How to Overcome Routinitis:
To overcome Routinitis, Camille starts to say “yes” to things to which she would normally say “no.” Kind of like in the Jim Carey movie, “Yes Man.” Spontaneous, fun activities that are in line with her values help to expand her world – like riding up in a hot air balloon to release all of her negative thoughts, written onto paper airplanes; meditating underwater while scuba-diving; and finally, playing boardgames with her son when he begs her. “This was something Claude had suggested. To stop being too adult. To let myself go more in sharing moments with my son. ‘The secret is to join in,’ he had said, winking in complicity. So there I was trying to reconnect with my inner child, that playful, creative side of myself too often held in check by the adult, party-pooper side of my character.” P. 97. And it worked!
The concept of “amorous creativity” is another way to battle routinitis in your love life. “Brainstorm loving ideas [like leaving your spouse a romantic poem, or surprising them with a trail of rose petals leading to a bubble bath], and jot down all of them following the principle of ꞒQFM. Ꞓ for no Censorship or Criticism. Q for Quantity: produce the maximum amount of ideas. F for Fantasy: note down even the most ridiculous and improbable suggestions. M for Multiplication: one idea leads you to think of another.” This exercise will spark romance and battle against the boring relationship routines. P. 219.
These are just some of the great suggestions and practices to spark joy in your life.
Claude tells a great story that, for me, encapsulates why positive thinking and self-talk is so important.
“Positive thoughts have a real impact on your body and your psyche. Some very serious studies prove it. Here’s one example, an experiment carried out under scientific conditions. They filled two containers about the size of a dessert plate with the same amount of earth. Then they planted twenty-three grass seeds in each of them, with the same amount of compost. They put them in a greenhouse next to each other to make sure they would receive exactly the same amount of sunshine each day and enjoy the same temperatures while the seeds were germinating.
“The only difference was as follows: three times a day, each of the researchers took turns to sit in front of both containers. In front of the first, they said very negative things, attacking the seeds verbally... In front of the second pot, they behaved completely differently: they were confident and said nice things. They were positive about the seeds germinating and the possibility of seeing grass grow...
“Three weeks later, a photo of the two pots appeared in Time magazine. I hardly need to tell you that from the first pot, which had been exposed to the negative comments, only two or three feeble shoots had sprouted. The second, on the other hand, was covered in a dark green grass, deeply rooted in the soil and already robust and tall. I’m sure you’ve understood my point, Camille: our words give off vibes. Our attitude as well. If they have such an amazing influence on seeds, just imagine the effect they can produce on people! That’s why we have to pay as much attention to our inner dialogue as our comments to others.” pp. 127-128.

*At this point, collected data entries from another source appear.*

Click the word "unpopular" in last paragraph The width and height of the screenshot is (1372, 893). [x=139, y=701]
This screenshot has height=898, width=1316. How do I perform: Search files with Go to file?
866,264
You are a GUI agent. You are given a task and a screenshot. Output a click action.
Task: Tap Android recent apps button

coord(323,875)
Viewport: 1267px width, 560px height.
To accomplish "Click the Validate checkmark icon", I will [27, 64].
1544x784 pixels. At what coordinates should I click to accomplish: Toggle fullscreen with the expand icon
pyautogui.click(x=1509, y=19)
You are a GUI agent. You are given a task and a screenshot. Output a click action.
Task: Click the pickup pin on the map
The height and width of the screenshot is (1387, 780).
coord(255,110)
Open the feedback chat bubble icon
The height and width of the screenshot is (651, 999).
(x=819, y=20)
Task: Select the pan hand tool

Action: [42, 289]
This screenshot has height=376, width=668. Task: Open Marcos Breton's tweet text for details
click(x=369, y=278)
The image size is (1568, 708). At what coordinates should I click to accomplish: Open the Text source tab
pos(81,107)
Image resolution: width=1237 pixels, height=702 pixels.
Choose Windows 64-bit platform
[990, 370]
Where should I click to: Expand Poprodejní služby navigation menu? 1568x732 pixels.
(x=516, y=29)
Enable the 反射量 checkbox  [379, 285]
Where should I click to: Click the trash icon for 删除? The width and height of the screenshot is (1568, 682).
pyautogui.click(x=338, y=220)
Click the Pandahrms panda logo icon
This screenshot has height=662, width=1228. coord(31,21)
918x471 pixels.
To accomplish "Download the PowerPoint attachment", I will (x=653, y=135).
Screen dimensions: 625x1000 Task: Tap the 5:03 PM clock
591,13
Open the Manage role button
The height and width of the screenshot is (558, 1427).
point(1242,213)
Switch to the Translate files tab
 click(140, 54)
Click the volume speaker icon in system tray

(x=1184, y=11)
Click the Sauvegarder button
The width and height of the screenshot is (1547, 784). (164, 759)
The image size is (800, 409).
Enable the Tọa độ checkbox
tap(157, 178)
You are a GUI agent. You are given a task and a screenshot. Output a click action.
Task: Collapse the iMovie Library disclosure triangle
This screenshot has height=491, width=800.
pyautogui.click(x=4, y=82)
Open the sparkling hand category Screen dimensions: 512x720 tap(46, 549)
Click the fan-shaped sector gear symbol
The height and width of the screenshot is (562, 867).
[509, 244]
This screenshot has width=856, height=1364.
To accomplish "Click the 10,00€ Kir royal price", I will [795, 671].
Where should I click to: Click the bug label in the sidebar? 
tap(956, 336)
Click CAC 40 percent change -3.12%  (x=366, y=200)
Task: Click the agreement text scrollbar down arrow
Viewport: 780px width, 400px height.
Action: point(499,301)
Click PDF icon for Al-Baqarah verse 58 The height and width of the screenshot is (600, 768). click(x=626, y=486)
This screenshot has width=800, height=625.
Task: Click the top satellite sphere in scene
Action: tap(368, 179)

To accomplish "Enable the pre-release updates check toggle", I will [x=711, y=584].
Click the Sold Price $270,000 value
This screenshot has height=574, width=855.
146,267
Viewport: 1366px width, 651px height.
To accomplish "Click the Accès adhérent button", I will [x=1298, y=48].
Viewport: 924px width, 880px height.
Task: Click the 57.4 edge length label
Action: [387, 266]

Apparently, IKEA tried to replicate this experiment in 2018 and has been accused of fudging the results as a stunt. https://www.ikeahackers.net/2018/05/ikea-bully-a-plant-experiment.html. I'm not sure I buy into the validity of this or any other studies I've seen purporting to demonstrate that plants grow better as a result of positive talk, but I do know from personal experience that positive and negative talk can influence your environment, the energy of a room or of a group, and can impact outcomes.
In sum, I think Giordano’s book is a great read with a great message, so long as we are careful when we go out into the world and try to be everyday heroes. I don’t condone lying to folks or tricking them into thinking you’re a therapist – but it never hurts to share your advice and experience with those who could use a lifestyle readjustment.